* **ページ抜粋**:
= = = = = = =

支援総額
目標金額 2,500,000円
- 支援者
- 174人
- 募集終了日
- 2021年4月16日
インタビュー:榎戸雄一「富士山は、どんな人にも開かれている」
今回は、本プロジェクトの主要メンバーであり、この人がいなければこのプロジェクトも始まらなかった存在である撮影担当の榎戸ガイドにインタビュー形式でお話を聞かせてもらいました!
- 富士山ガイドを始めるきっかけと、これまでの富士登山歴は?
高校で山岳部に所属し、本格的に登山を始め、高校三年の夏に初めて富士山に登りました。その時は、高山病にかかり、渋滞により九合目で御来光を見ました。当時は、富士山はたくさんあるうちの一つの山にしかすぎませんでした。
富士山ガイドを始めるきっかけは、大学の山岳サークルの紹介です。20歳からガイドを始め、学生時代の5年間で60~70回のガイドツアーを行いました。大学卒業後に9年ほど社会人として働き、2011年に復帰して現在に至ります。

= = = = = = =

* **作業内容**:
1/ ページ抜粋のうち、「今回は、本プロジェクトの主要」から「の山にしかすぎませんでした。」までを、両端を含めてそのまま書き写してください。
2/ ページ抜粋をもとに、次の問いに答えてください。
(a) 目標金額はいくらですか。
(b) 高校三年の夏に初めて富士山に登ったとき、どこで御来光を見ましたか。
(c) 何歳からガイドを始めましたか。
3/ 次の各文がページ抜粋の内容と一致するかどうかを「はい」か「いいえ」で答え、判断の根拠となる箇所をそのまま引用してください。
(a) 支援者は174人である。
(b) 榎戸ガイドは大学卒業後すぐにガイドに復帰した。
(c) 学生時代に100回以上のガイドツアーを行った。
データはこの作業とは関係しません。

* **元データ**:
= = = = = = =

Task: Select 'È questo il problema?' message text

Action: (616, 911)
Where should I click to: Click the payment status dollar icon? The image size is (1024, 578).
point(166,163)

= = = = = = =

* **解答**:
1/
今回は、本プロジェクトの主要メンバーであり、この人がいなければこのプロジェクトも始まらなかった存在である撮影担当の榎戸ガイドにインタビュー形式でお話を聞かせてもらいました!
- 富士山ガイドを始めるきっかけと、これまでの富士登山歴は?
高校で山岳部に所属し、本格的に登山を始め、高校三年の夏に初めて富士山に登りました。その時は、高山病にかかり、渋滞により九合目で御来光を見ました。当時は、富士山はたくさんあるうちの一つの山にしかすぎませんでした。

2/
(a) 2,500,000円
(b) 九合目
(c) 20歳

3/
(a) はい。「174人」
(b) いいえ。「大学卒業後に9年ほど社会人として働き、2011年に復帰して現在に至ります。」
(c) いいえ。「学生時代の5年間で60~70回のガイドツアーを行いました。」